On January 21, the U.S. Supreme Court struck down the restrictions on corporate expenditures encompassed in the Bi-Partisan Campaign Reform Act of 2002 (commonly known as the McCain-Feingold Act). The 5-4 opinion found the Act’s prohibition on the use of general treasury funds by corporations or unions to directly advocate the election or defeat of candidates or to broadcast electioneering communications ran afoul of the First Amendment’s established protections of free speech. This finding reversed a line of previous decisions that upheld restrictions on corporate political expenditures. The Court did not, however, reverse its prior position on general disclosure and disclaimer requirements.

Prior to this decision, corporations and unions were prohibited from using general treasury funds to expressly advocate the election or defeat of candidates or to broadcast electioneering communications within 30 days of a primary or 60 days of a general election. The Court noted that the following acts would be felonies under the Act:

  • The Sierra Club runs an ad within the crucial phase of 60 days before the general election, that exhorts the public to disapprove a congressman who favors logging in the national forest;
  • The NRA publishes a book urging the public to vote for the challenger because the incumbent U.S. Senator supports a hand gun ban; and
  • The ACLU creates a website telling the public to vote for a presidential candidate in light of that candidate’s defense of free speech.

The Court described these prohibitions as “classic examples of censorship.” It went on to explain that the PAC exemption from the expenditure ban was a “burdensome alternative” to corporate free speech because PACs are expensive to administer and subject to extensive regulations, resulting in a higher burden on smaller and non-profit corporations.

Applying a strict scrutiny analysis, the Court determined that there was no compelling governmental interest in prohibiting corporate political expenditures because it does not distort the marketplace of ideas, and there is no evidence that it creates a quid pro quo political arena. It concluded that “independent expenditures, including those made by corporations, do not give rise to corruption or the appearance of corruption.”

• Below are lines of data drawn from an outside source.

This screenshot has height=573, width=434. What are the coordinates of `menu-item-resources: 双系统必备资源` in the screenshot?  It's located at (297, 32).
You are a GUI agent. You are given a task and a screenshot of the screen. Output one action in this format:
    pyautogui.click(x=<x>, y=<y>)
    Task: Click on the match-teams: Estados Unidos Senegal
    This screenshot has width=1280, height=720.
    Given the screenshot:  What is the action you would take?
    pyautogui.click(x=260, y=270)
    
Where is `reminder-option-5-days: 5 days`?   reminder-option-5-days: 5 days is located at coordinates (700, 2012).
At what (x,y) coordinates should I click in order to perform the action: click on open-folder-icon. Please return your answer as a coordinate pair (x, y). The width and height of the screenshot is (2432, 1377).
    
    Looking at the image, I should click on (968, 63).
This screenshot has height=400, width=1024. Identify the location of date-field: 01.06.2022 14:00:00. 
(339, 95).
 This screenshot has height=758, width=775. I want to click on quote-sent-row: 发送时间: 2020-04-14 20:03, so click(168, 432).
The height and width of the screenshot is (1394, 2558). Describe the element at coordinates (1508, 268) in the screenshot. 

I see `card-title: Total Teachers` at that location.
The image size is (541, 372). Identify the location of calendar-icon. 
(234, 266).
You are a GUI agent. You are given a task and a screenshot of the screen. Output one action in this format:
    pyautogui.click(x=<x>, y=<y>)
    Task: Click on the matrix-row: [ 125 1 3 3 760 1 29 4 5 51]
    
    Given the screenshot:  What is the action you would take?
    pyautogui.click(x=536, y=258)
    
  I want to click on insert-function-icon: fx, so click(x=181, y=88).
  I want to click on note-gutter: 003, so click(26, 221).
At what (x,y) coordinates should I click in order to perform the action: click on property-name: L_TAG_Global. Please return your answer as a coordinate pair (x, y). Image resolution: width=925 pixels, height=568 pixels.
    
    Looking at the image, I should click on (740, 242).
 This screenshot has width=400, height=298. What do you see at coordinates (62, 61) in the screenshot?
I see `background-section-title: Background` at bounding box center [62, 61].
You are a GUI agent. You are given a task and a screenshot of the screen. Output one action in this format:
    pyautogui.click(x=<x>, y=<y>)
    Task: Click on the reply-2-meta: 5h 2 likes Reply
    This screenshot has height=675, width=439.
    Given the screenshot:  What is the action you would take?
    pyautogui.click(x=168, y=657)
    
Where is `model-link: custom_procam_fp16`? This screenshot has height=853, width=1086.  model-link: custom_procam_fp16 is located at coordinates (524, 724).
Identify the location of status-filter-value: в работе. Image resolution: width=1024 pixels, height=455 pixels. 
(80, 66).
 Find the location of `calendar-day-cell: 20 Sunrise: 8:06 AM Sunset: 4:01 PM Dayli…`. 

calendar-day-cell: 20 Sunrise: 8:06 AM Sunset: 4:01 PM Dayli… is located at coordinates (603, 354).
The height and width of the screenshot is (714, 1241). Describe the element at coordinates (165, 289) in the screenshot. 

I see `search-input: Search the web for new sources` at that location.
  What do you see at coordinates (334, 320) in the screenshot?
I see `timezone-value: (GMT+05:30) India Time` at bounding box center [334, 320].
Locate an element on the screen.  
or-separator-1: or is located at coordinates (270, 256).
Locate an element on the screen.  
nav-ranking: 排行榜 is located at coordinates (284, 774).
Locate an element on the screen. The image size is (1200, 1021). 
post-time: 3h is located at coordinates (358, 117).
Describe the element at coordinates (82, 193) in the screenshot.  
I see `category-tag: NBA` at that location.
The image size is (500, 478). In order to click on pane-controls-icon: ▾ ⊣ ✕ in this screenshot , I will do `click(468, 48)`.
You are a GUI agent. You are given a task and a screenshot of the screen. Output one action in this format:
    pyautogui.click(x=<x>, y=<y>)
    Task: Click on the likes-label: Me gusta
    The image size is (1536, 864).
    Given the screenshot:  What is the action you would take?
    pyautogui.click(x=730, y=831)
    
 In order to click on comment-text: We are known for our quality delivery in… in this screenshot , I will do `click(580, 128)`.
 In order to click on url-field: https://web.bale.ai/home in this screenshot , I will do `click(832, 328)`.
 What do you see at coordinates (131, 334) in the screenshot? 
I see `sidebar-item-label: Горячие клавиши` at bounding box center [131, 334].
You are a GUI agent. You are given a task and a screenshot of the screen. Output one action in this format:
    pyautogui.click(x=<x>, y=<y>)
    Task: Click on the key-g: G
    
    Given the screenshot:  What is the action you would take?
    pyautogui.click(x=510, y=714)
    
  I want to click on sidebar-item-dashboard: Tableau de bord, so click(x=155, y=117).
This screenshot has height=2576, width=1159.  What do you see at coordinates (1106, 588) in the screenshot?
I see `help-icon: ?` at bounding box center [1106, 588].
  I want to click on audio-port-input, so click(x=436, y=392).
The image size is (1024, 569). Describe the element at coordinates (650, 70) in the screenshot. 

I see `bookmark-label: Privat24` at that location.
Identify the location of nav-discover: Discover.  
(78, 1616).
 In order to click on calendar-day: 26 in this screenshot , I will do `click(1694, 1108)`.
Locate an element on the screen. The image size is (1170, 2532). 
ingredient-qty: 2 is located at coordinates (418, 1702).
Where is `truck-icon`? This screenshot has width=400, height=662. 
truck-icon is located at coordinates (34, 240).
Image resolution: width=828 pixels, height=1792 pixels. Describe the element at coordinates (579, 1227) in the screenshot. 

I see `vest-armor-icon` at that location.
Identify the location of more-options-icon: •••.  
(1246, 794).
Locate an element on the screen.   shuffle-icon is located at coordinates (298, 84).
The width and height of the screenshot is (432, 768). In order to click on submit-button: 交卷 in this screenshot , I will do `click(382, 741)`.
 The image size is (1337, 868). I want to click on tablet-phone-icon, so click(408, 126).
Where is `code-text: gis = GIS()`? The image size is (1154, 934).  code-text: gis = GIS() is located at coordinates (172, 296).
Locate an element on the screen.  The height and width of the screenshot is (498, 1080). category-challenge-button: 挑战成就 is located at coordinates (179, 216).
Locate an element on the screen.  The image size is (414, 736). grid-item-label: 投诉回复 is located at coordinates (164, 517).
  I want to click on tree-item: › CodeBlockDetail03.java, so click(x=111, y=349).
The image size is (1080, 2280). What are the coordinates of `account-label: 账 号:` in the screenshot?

While the Court struck down these prohibitions, it upheld the Act’s disclaimer and disclosure requirements because “they impose no ceiling on campaign-related activities or prevent anyone from speaking.” Under the Act, televised electioneering communications funded by anyone other than a candidate must include:

  1. a disclaimer that “______________ is responsible for the content of this advertising;”
  2. a statement that the communication “is not authorized by any candidate or candidate’s committee;” and
  3. the name and address (or Web site) of the person or group that funded the advertising.

And the Act also requires any person who spends more than $10,000 on electioneering communications within a calendar year to file a disclosure statement with the FEC. The statement must identify: (1) the person making the expenditure, (2) the amount of the expenditure, (3) the election to which the communication was directed, and (4) the names of contributors.

However, the Court acknowledged that as-applied challenges to these restrictions would be available if a group could show a “reasonable probability” that disclosure of its contributors names “will subject them to threats, harassment, or reprisals from either Government officials or private parties.”

The Court expressly declined to address whether there would be a compelling governmental interest in placing a similar limit on foreign corporations.